A job vacancy became available in our company a few months ago, and we went through the normal procedures to hire a new staff. Advertisements were put in the local papers, which attracted several candidates. These were shortlisted and then interviews were duly arranged.
Of those who made it to the interview stage was a woman in her mid-thirties. Her English wasn’t as good as I had hoped, but after all we were not looking for a walking Oxford Dictionary. Sadly, just a small percentage of the Malaysian population can actually write decent English these days. Anyway, she spoke fairly fluent English, although her written work was not grammatically sound. Yet she stood out from the rest, and it didn’t take us very long to decide in her favour.
Accordingly, shortly after we’ve wrapped up the interviews with the rest of the candidates, we called her up to convey the good news. A formal letter of appointment was then drafted, offering her a job in our company, and we were looking forward to welcome her in a couple of weeks’ time.

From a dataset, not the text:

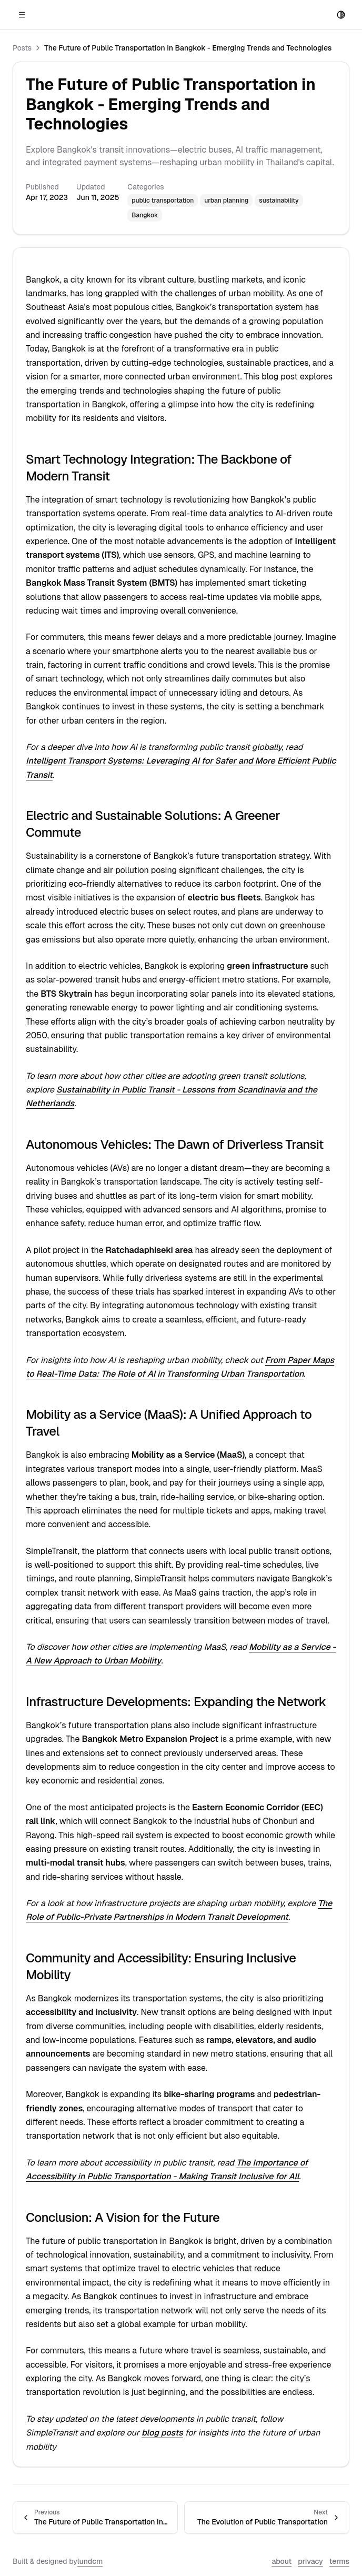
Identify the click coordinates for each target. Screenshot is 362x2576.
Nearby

Unfortunately, a few days later, we received news from her that she was no longer keen to work for us because she had a “better offer” from a rival company. The “better offer” in this case, as you might expect, was in terms of a slightly higher salary. We could have offered even higher if we really thought it justifiable. But not in this case. So, regretfully, we had to let the matter pass.
A few months had since elapsed, and then recently we heard from her again. Apparently, she’s not very happy with her current job, and was trying her luck with us again. She’s wondering if the job offer of several months ago is still available now. A colleague who was involved in the previous interview seemed keen to accept her. But I’m against it; and since I’m the boss, my decision prevails. This seemed a little odd, and my colleague asked me why. After all, if she was good enough for the job a few months ago, why isn’t she good enough now?
Well, it’s difficult to explain, really. You see, I’m looking for someone who wants a career, not just a job. If this person can easily change her mind because of a marginally “better offer” in Ringgit and Sen, she will resign in a heartbeat the next time she gets a marginally “attractive offer” from somebody else.
But don’t get me wrong; there is nothing wrong in seeking greener pastures. If I suddenly get a substantially better offer tomorrow, I would undoubtedly consider it. It would be ridiculous not to! But only if it’s substantial. If it’s marginal, I wouldn’t even waste my time. I’m unwilling to throw away my career for the sake of a job that offers a marginally higher income.